Just checked on the net, and per the NHAI site, the NHAI:.Completed Stretches on Golden Quadrilateral page states that the 170km stretch between Krishnagiri and Tindivanam is yet to be awarded. This stretch does not seem to have too much traffic on it, so it is a moot point whether contractors will come forward to upgrade this stretch, especially if the project cost is to be recovered via a tolls.Unless the government steps in and meets the viability gap...


It is likely that NH66 will stay two laned between Krishnagiri and Tindivanam for the next several years. The highway does not see much traffic anyway, so maybe regular maintenance of the road should suffice. What is striking however is that there are absolute no decent restaurants on the entire stretch. The Adiyar Anand Bhavan and a Cafe Coffee Day at Shoolagiri is the last stop where you can fuel up your stomach for the long drive ahead. People traveling between Bangalore and Mysore have been spoiled for choice, with Lokaruchi Kamat, Cafe Coffee Days, Baristas, and even a McDonald's on the 100km SH 17.


Another welcome fact to be noted is that there are almost no speedbreakers on this entire stretch. And speed-breakers are in India by definition unmarked, and with no signs warning the driver to their presence. Drivers then rely on the undulations and the slowing of the speed and the brake lights coming on on the vehicles in front of them to figure out that there is a venerable speed-breaker up ahead. Unless you happen to be the lead car. In which case your vehicle has to provide the undulations and all.
The mileposts all have the distance to Pondicherry mentioned, and below that the distance to the next big town. For most of the way it is Tiruvanamalai.

The town of Thiruvannaamalai is famous for the Arunachala temple, dedicated to Lord Shiva. It is marked by four massive gopurams; and when I say massive, they are huge. More than two hundred feet high.
What is baffling is that the highway, all two lanes of it, runs right by the temple boundary. Yes. See for yourself. This below is NH66.

 
A closeup of the west-facing gopuram.
The photos of the gopuram are of the one on the left in the map below.

View Larger Map

A short drive after Tindivanam is the Gingee fort. Now, this has to be one of the most deceptive looking forts I have ever seen. From afar it looks like someone piled small and big rocks upon each other to build a hillock. And you cannot make out the contours of a fort from afar. It is when you park outside the entrance and take a closer look that you realize that there are actually steps to take you to the top of the fort, at a height of 800 feet. It looks like a good hour's trek up, and not advised in the scorching Sun.
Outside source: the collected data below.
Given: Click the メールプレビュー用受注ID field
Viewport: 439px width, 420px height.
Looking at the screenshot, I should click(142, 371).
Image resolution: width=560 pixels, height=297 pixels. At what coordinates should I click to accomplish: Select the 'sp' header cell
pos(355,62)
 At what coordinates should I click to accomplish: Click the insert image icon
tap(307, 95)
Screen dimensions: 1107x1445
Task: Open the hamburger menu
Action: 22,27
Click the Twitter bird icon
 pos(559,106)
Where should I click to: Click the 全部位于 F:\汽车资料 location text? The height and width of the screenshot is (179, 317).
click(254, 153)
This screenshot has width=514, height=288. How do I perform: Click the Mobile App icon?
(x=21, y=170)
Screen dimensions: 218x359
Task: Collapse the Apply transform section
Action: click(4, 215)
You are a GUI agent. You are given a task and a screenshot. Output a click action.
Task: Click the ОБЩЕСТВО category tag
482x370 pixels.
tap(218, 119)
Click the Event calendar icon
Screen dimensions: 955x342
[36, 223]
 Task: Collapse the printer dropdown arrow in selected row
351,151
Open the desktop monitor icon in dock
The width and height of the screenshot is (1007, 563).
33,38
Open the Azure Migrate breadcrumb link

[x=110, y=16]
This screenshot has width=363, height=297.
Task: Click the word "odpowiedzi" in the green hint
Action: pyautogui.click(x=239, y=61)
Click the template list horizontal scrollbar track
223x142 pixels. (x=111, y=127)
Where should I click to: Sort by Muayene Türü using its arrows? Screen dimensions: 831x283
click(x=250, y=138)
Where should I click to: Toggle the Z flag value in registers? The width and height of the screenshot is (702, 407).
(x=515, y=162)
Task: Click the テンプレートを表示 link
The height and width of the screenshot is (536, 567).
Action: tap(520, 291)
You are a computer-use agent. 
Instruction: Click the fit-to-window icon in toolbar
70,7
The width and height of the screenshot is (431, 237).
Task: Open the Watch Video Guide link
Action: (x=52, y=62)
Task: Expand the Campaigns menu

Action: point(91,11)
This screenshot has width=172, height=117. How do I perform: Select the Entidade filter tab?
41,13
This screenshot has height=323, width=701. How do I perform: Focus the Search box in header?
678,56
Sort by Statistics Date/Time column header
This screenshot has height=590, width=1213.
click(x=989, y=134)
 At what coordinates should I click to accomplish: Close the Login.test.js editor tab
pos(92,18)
Best attempted early in the morning.







On the way back from Chennai, you travel on NH46, which is by far the best highway I have driven so far in India. The entire stretch has been four-laned, roads where you can do 100kmph comfortably, and if adventurous enough, can also do 120-140kmph. High speeds are however inadvisable.
In some stretches the highway is six lanes wide. As it passes through small towns, there are flyovers built over the city road intersections, so that you do not come across any traffic signal. The highway is not access controlled, but this is a huge step forward nonetheless. There are toll plazas every 40-50 kms or so, and you pay Rs 25, 35, or 45. Well worth it.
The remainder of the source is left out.